Local deliveries are more efficient and suit exporters as the buyers now demand a significantly shorter lead time to catch business in tune with the recovery in the global supply chain. To make up for past recession the global retailers and brands are trying to establish 12 sales seasons instead of the six or eight of the pre-pandemic times owing to fierce competition in the business.
They want quick shipment of goods even if they are delivered through expensive air shipments instead of the normal delivery route overseas. The local garment suppliers, textile millers, weavers, spinners, and knitters have also changed their production and procurement behavior to match up with their buyers’ demands. Bangladeshi garment suppliers have now started procuring fabrics from local sources instead of imported fabrics to comply with demands for a shorter lead time.
The lead time for delivery by most brands has been shortened to 45-60 days instead of the previous delivery period of 90-120 days.
It is not possible to comply with shortened delivery times with imported fabrics as shipments from China (the main fabric supplier take 30 days. In case of delay in executing brand consignments, the orders are promptly cancelled.

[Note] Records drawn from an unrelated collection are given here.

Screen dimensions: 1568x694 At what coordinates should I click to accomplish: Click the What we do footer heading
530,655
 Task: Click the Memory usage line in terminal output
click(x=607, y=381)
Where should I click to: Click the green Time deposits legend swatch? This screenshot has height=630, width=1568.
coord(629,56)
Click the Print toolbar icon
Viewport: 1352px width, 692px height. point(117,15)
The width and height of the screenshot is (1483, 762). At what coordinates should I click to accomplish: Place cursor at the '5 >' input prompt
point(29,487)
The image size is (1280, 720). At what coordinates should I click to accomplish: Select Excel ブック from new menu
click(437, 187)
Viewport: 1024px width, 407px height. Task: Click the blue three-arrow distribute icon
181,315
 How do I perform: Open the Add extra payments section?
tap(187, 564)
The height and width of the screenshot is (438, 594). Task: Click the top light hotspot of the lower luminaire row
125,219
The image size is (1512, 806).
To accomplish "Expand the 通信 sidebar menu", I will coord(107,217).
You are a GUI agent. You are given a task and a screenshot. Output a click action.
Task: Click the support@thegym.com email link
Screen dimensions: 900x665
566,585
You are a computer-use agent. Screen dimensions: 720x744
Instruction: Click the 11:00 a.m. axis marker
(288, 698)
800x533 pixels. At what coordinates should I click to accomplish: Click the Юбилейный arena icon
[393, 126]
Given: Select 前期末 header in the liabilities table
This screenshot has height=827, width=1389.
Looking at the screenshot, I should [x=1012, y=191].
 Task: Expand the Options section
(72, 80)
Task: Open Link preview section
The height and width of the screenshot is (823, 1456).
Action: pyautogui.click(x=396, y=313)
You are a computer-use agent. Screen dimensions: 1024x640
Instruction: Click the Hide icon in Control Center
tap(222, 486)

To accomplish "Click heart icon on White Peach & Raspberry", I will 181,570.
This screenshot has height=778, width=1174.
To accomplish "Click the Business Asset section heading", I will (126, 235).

According to the Bangladesh Textile Mills Association, the import of woven fabrics stood at 2,69,671 tonnes between January and July of this year whereas it was 3,64,321 tonnes in the corresponding period last year. The increase in the local sourcing of woven fabrics also indicates that more value addition is taking place in the domestic garment sector.
Some global brands insist, on deliveries in two weeks. For instance a major Spanish brand wants deliveries within a maximum of two weeks said an exporter.
He said execution of such orders is only possible by procuring fabrics from the local markets instead of importing them.
In the case of knitwear, local spinners for many years have been able to supply more than 90 percent of the raw materials. So, they have been able to enjoy a shorter lead time for a long time. In the case of woven items, the same may happen soon.
Another advantage of local procurement is that garment makers can also buy fabrics through deferred payments and frequently seek replacements for the fabrics in case of quality issues, which would not have been possible in the case of imported fabrics said another exporter.
Many composite mills can supply garments even with 30 days of lead time as they have raw materials on hand. But such cases are rare. A miller said the demand for locally-made woven fabrics has been increasing but a clearer picture would be available after the next quarter.